There are other risks as well. Adolescence signals the beginning of the end of skeletal growth, and steroids can hasten this process, shutting down growth prematurely. Steroids cause muscles to grow without a compensating strengthening of the tendons that attach them to the bones, an imbalance that increases the risk of crippling injuries. Steroids lower levels of so-called good cholesterol and raise the bad kind, sometimes to alarming levels, and they can be toxic to the liver. And there are the infamous psychological effects of volatile aggressiveness--the " ' roid rage" that cost Wash his position on the team, and have landed other users in jail or in the hospital. "When I was hitting someone, I couldn't stop," says Mike Bauch, an 18-year-old former high-school wrestler who has been off and on andro and steroids since seventh grade.

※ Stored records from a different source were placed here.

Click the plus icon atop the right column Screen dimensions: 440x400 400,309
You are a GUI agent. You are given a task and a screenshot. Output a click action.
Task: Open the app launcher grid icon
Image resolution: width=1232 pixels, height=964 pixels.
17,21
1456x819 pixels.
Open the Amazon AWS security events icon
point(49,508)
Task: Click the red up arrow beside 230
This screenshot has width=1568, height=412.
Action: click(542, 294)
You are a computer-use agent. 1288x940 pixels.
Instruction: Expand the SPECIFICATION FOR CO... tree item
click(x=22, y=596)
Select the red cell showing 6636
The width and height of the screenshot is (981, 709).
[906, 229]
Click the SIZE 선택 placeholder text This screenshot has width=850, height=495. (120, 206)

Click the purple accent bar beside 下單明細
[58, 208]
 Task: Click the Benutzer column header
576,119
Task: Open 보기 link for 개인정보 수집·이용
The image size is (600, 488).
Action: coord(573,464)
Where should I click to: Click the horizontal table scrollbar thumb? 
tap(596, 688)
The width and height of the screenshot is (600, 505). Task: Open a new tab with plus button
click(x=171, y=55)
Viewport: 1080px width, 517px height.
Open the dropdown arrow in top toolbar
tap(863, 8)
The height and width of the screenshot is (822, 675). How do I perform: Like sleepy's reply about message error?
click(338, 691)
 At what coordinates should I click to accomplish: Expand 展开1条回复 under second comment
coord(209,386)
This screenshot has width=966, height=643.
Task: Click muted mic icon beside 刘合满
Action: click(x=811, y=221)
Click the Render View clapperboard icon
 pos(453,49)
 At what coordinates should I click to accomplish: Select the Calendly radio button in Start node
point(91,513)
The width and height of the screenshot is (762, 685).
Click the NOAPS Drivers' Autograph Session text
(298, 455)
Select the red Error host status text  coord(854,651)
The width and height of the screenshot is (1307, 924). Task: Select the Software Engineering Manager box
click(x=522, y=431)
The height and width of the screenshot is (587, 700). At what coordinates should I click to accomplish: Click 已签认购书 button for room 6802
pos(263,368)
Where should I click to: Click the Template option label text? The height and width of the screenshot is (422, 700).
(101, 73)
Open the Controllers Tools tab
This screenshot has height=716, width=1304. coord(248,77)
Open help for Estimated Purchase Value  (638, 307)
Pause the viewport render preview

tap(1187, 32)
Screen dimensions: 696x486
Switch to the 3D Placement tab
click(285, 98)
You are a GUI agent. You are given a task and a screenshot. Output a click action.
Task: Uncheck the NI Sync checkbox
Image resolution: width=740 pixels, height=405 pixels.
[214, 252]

Unfortunately, explaining cholesterol ratios to a 15-year-old who's just been cut from the baseball team and thinks his life is over anyway may not have the desired effect. "You have to understand high-school kids," says Dr. Douglas McKeag, who heads the Indiana University Center for Sports Medicine. "They think they're immortal." In talking to young athletes who did take steroids, it's striking how little notice parents and coaches took of the Gargantua taking shape before their eyes. Other than his brother, "nobody knew" he was taking steroids, says Bauch, even after he added what he claims was 14 kilograms of muscle last summer. A congressional committee is considering proposing a steroids policy for all U.S. athletes, from high school to the pros.
Even if coaches looked for steroid abuse, they would miss the increasing number of cases that don't involve athletes at all, but students who simply believe they don't measure up to what an American boy ought to look like. Could it really be that decades of education aimed at boosting the self-esteem of normal teenage girls has just transferred the body-image problem to boys? Or is vanity too deeply ingrained in human nature to eradicate, merely shifting its form and locus with the times? For answers, we turn to Charlie Hyvarinen, a 15-year-old aspiring football player from a suburb of Cleveland, who insists he would never take steroids. "Those are fake muscles, and it's cheating, and it's bad for you," he says. "The ones who use it are really a bunch of losers. But man," he adds wistfully, "for a little while, they're really something."
Oops, sorry, that's not the answer we were looking for. Let's hear instead from Chris Wash, who stepped back from the railing and called his mother to come get him, and after therapy is now free of steroids--but is now finishing up at a high school for troubled kids that has no basketball team. "I could have had a scholarship to play ball in college," he muses. "Basketball was my life. It's who I was."